→ **DATA FOR THE TASK**:
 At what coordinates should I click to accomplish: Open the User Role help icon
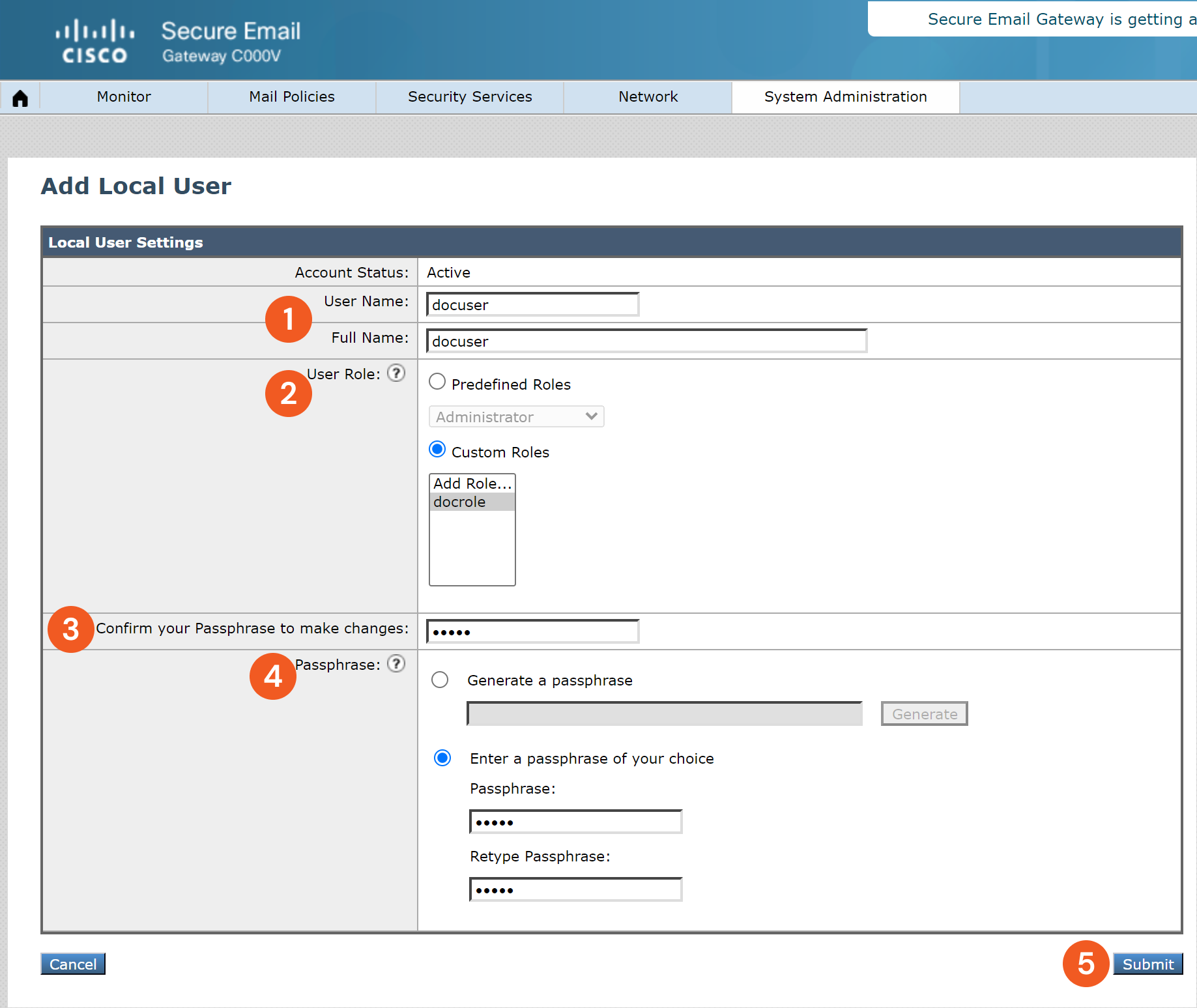coord(396,373)
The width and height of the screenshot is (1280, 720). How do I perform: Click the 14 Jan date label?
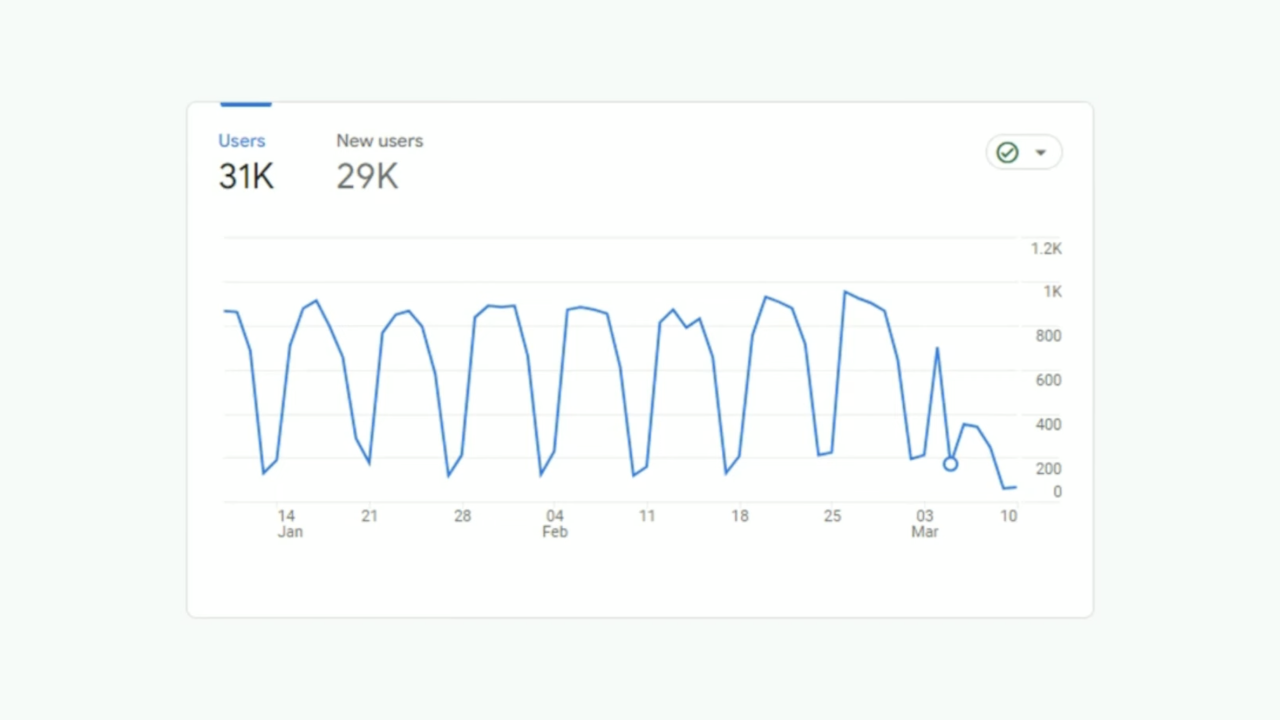288,523
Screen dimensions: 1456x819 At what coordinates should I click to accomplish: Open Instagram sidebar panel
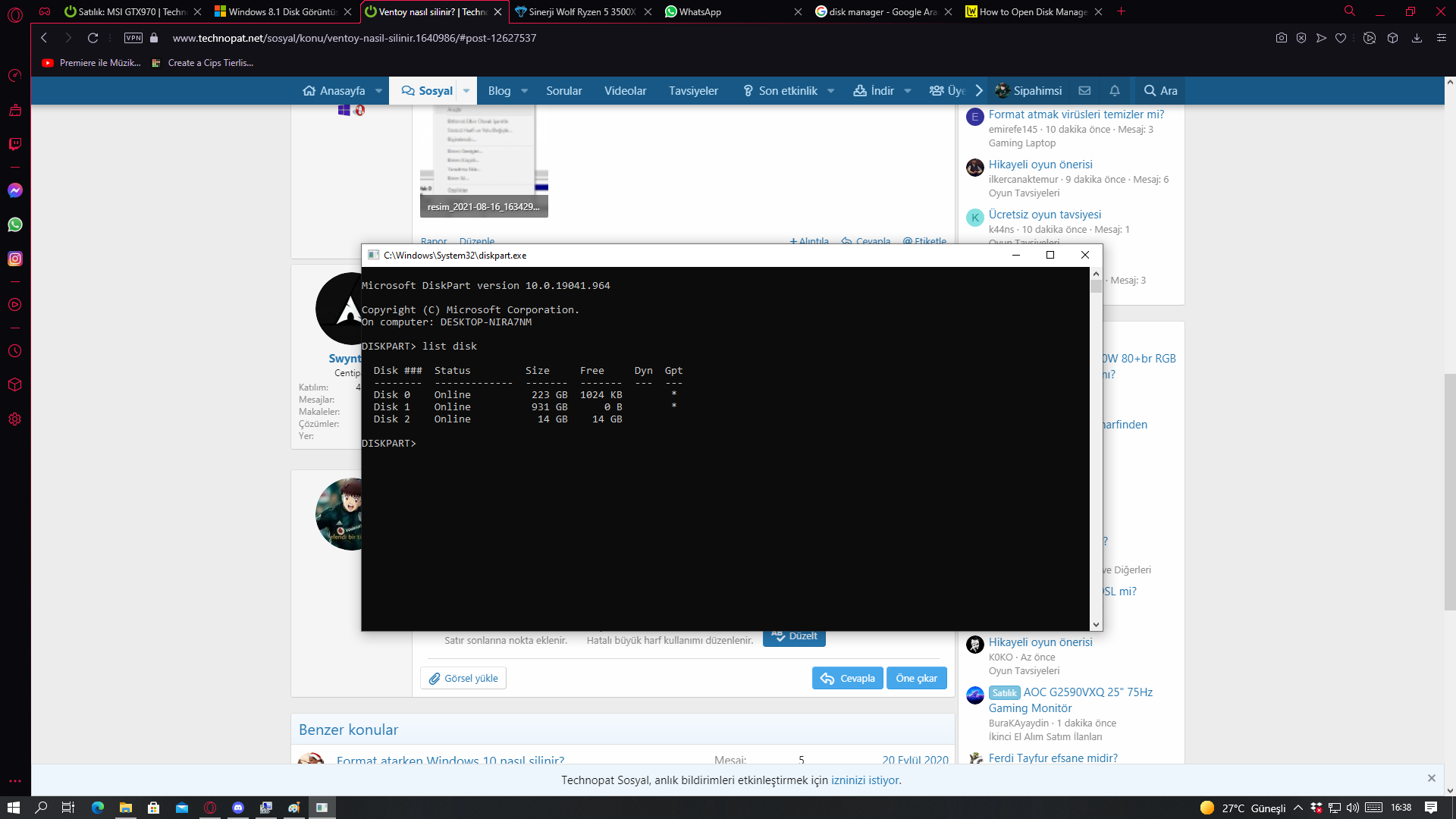click(x=15, y=259)
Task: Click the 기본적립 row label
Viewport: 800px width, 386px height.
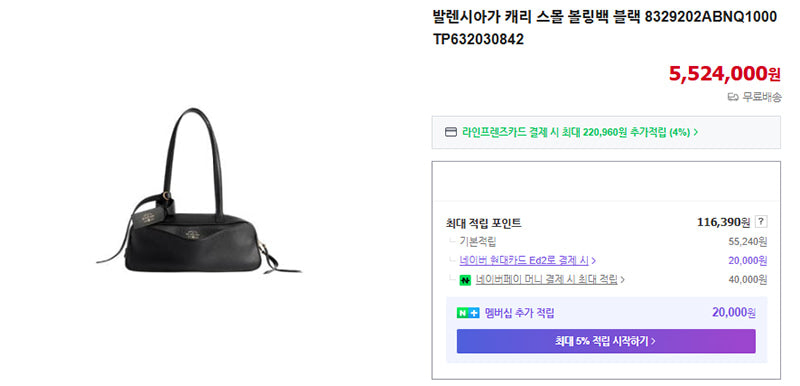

→ **WORK REQUIRED**:
Rewrite each line of the listing above as a JSON list of strings, one string per line, with blank lines omitted. Leave the pictures out of the answer.

→ **SOLUTION TO THIS EXERCISE**:
[
  " At what coordinates should I click to accomplish: Open the User Role help icon",
  "coord(396,373)",
  "The width and height of the screenshot is (1280, 720). How do I perform: Click the 14 Jan date label?",
  "288,523",
  "Screen dimensions: 1456x819 At what coordinates should I click to accomplish: Open Instagram sidebar panel",
  "click(x=15, y=259)",
  "Task: Click the 기본적립 row label",
  "Viewport: 800px width, 386px height."
]